Written By Unknown on Rabu, 07 Januari 2015 | 11.46

Sainsbury's and Asda have announced details of price cuts as their rival Tesco prepares to unveil its turnaround plan.

Asda was first to confirm it was making £300m in customer savings during the first three months of the year, saying it was part of a previously announced £1bn drive to help it close the gap with hard discounters which have been eating away at the dominance of the 'Big Four' chains.

Asda, which reported its worst quarterly sales performance in nearly a decade in November, said the cost of 2,500 "essentials" would fall.

Sainsbury's later said it was to implement price cuts on 1,000 of its most popular products, costing it £150m, and customers would see more than 700 new regular prices in supermarkets this week.

Both chains, along with market leader Tesco and Morrisons, have seen customers drip away to the likes of Aldi and Lidl at the lower end of the price spectrum while Waitrose has captured some of the better off.

Asda's chief merchandising officer for food, Barry Williams, said: "After a great Christmas with the family, January is the month we all start looking at the size of our waists and our wallets.

"We're going further than ever before, rolling back those every day, can't live without items at a bigger percentage than we've ever been able to do previously.
* * *
> _PROBLEM DETAILS_: Decide whether each statement agrees with the article on supermarket price cuts, answering yes or no and quoting the deciding words from it: (a) Asda's £300m in customer savings belongs to a larger £1bn drive; (b) Sainsbury's price cuts will cost it £300m; (c) Asda said the cost of 1,000 essentials would fall.

> _DATA LISTING_:
* * *
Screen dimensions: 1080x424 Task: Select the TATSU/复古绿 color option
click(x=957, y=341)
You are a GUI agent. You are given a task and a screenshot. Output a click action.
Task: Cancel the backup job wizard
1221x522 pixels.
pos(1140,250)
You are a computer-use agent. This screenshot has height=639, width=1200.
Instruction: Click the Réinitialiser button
* * *
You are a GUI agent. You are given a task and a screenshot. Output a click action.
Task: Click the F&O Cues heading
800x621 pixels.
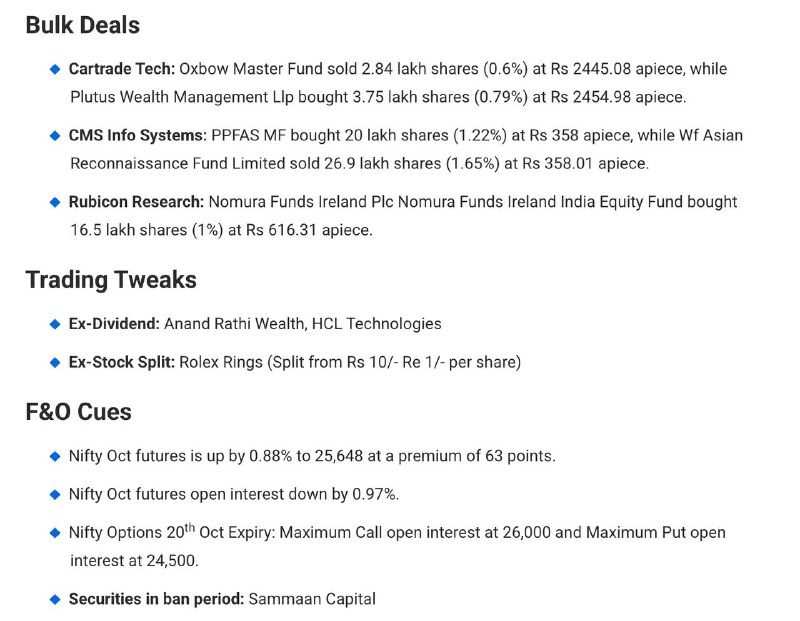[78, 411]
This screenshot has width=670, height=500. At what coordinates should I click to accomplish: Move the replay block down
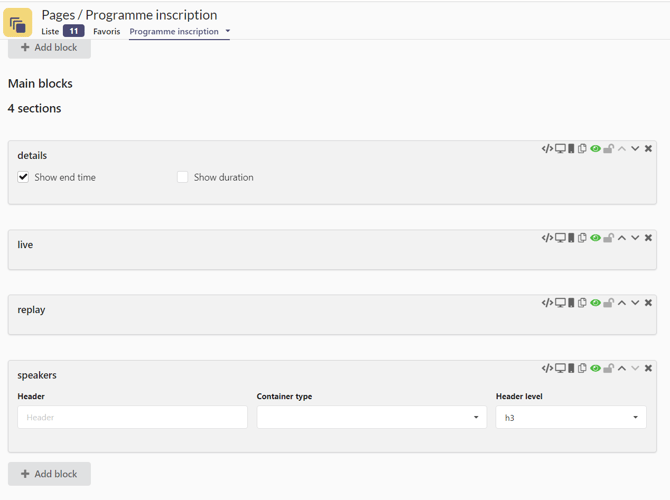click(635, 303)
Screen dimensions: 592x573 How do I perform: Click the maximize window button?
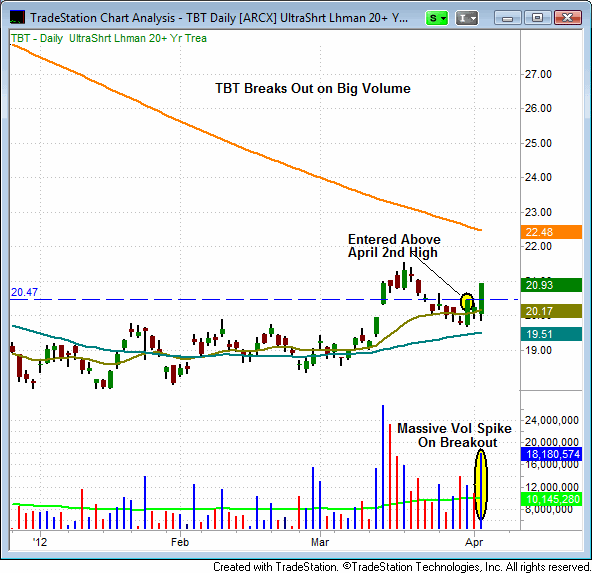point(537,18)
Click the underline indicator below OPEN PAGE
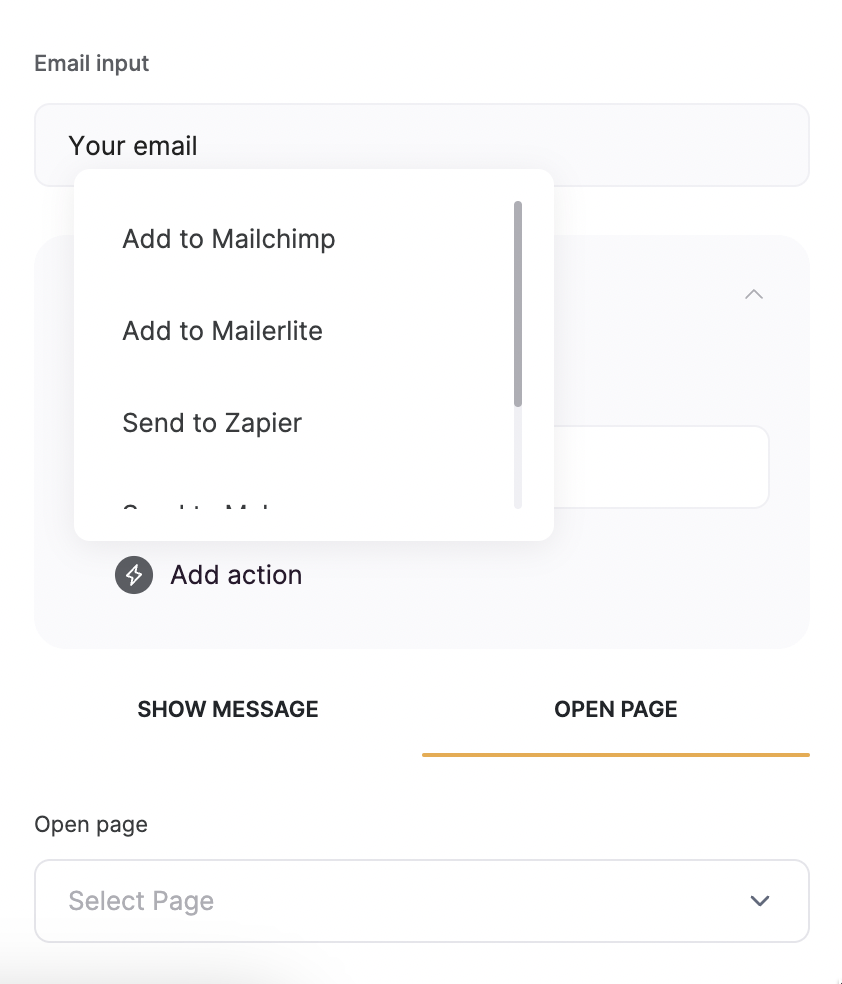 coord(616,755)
* * *
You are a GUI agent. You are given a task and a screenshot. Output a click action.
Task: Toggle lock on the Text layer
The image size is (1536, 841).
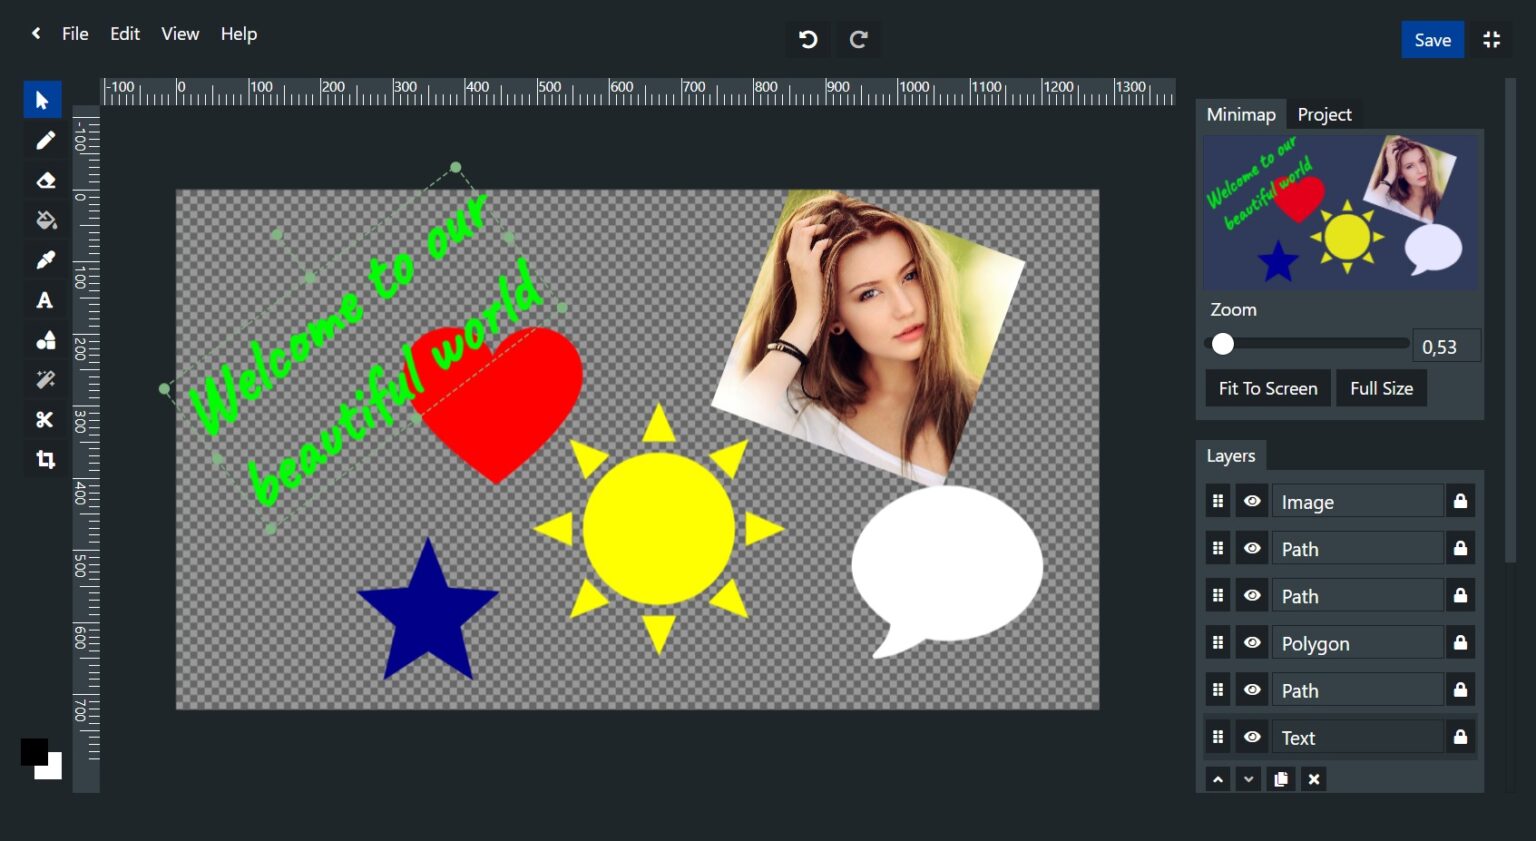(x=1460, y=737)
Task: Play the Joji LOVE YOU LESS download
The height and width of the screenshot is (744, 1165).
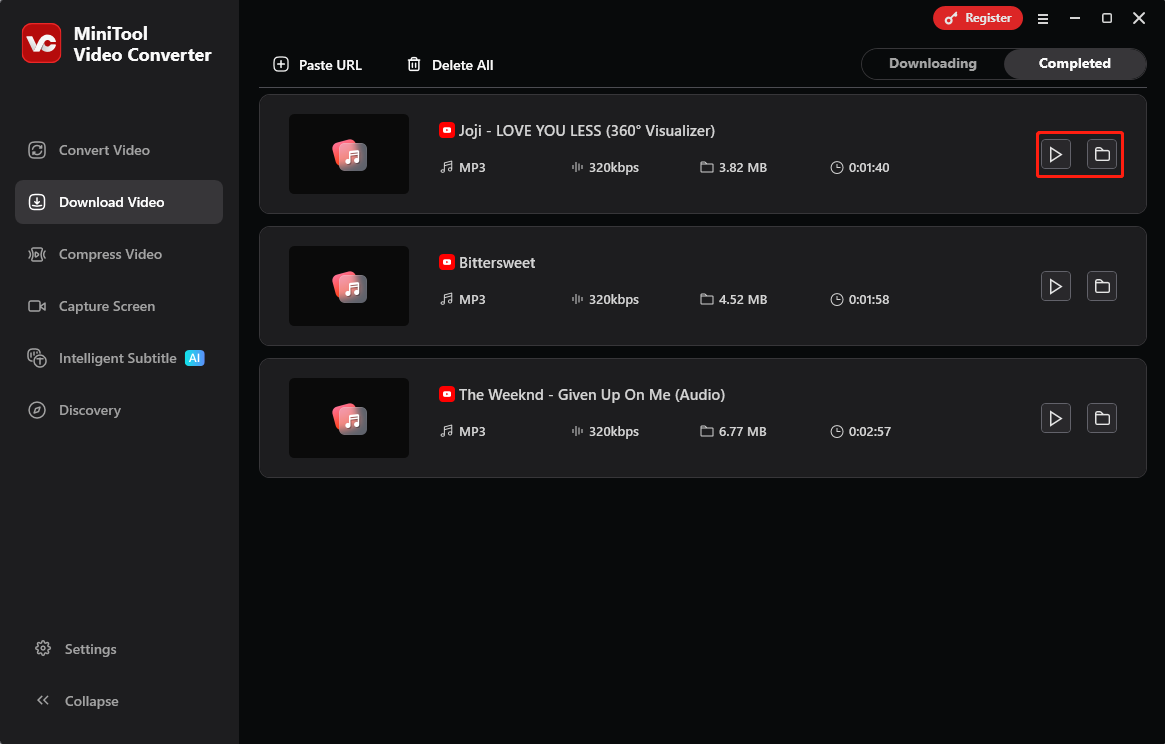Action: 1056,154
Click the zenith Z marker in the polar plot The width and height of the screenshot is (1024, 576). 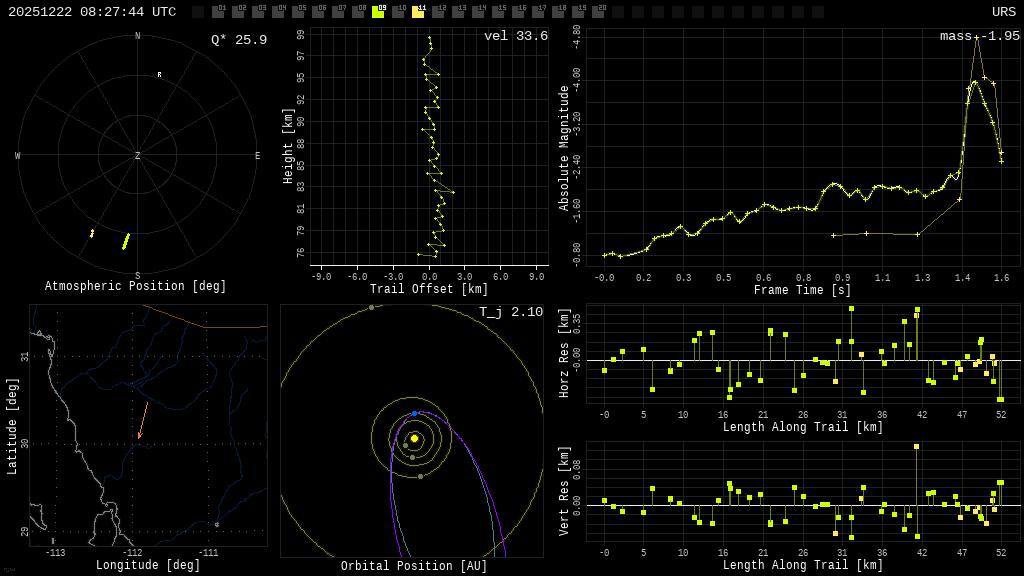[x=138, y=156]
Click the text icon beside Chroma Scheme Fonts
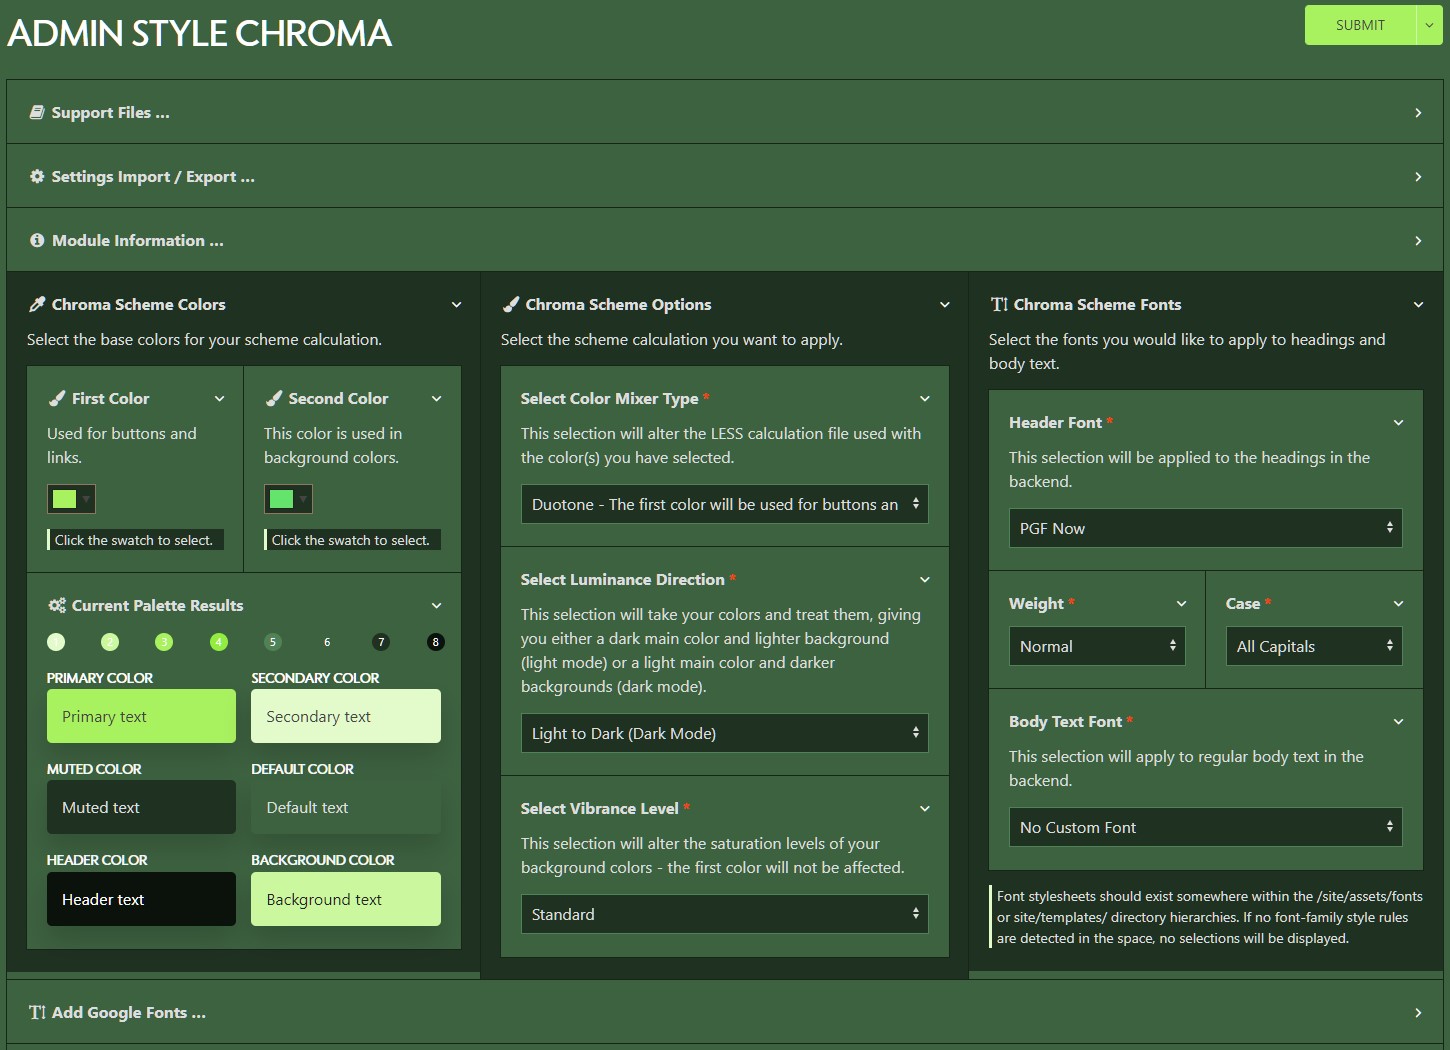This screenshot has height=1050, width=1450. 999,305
* * *
> _SOLUTION TO THIS PROBLEM_:
(a) Yes: "part of a previously announced £1bn drive"
(b) No: "costing it £150m"
(c) No: "the cost of 2,500 "essentials" would fall"